AbstractThis dissertation explores the impact of the neo-liberal policy programme suggested by the International Monetary Fund’s (IMF) on the economic transition of Macedonia. The objective of this thesis is to investigate the extent to which the IMF stance impacted upon and influenced the policies of Macedonia. My work fits into a tradition of literature exploring the body of knowledge on economic growth. Specifically, this study provides an insight into the involvement of international financial institutions (IFI) and their contribution to the vulnerability of the present economic situation in Macedonia.
I tackle this research through a combination of complexity theory and critical realism, which bring a contemporary perspective on economic policy and one that is frequently absent in the mainstream literature. By considering in depth the context that underlies to policy, complexity theory argues that complex systems cannot be analysed in isolation from their context. My critique of the IMF begins from this foundation and I challenge its universalising norms and the traditional economic theory they depend on. This thesis uses a mixed-methods approach with a predominantly qualitative focus. It employs quantitative analysis of secondary data, documentary analysis of the IMF reports issued for the Macedonian economy in the period 1992-2014, and qualitative analysis of primary data collected through semi-structured interviews.
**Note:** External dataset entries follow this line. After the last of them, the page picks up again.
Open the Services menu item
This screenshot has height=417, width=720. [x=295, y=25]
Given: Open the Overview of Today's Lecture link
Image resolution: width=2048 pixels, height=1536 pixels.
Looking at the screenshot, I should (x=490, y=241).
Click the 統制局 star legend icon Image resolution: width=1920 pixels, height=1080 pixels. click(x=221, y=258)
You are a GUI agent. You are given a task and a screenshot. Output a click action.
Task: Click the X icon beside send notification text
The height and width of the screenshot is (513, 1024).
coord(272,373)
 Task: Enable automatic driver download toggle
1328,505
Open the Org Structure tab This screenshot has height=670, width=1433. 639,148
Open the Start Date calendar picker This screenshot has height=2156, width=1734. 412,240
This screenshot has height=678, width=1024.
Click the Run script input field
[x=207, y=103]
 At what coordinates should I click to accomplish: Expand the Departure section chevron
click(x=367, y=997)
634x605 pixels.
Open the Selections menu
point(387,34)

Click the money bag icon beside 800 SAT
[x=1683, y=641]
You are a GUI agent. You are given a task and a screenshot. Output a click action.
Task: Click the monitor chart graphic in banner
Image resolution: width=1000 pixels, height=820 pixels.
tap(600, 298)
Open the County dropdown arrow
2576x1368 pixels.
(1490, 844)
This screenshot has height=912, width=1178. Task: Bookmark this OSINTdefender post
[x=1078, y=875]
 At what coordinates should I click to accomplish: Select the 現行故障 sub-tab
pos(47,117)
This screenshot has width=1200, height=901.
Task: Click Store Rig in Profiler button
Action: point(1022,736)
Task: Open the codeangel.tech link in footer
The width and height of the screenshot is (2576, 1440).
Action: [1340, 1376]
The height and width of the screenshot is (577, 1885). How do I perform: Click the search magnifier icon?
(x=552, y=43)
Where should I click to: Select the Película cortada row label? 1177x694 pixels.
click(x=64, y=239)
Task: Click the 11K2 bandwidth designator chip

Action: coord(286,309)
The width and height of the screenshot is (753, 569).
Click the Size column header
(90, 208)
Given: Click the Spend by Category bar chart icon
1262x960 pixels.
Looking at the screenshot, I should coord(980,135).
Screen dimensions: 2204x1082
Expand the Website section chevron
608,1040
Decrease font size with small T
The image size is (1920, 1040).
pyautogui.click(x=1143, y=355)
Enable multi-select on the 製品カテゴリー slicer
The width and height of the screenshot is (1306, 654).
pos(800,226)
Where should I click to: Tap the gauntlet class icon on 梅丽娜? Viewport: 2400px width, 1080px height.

This study makes a theoretical contribution, by using the original perspective of complexity theory in the economic analysis of the economic reform process. Thus, the thesis can be considered as a useful case study that could be used more widely by those exploring small, open economies that are to some extent still struggling with the process of transition and the way they have been affected by the economic policies. Finally, considering the more narrowly focused investigation of the Macedonian context, this thesis contributes to the literature by exploring the Macedonian economy and its process of transition using literature in the local language.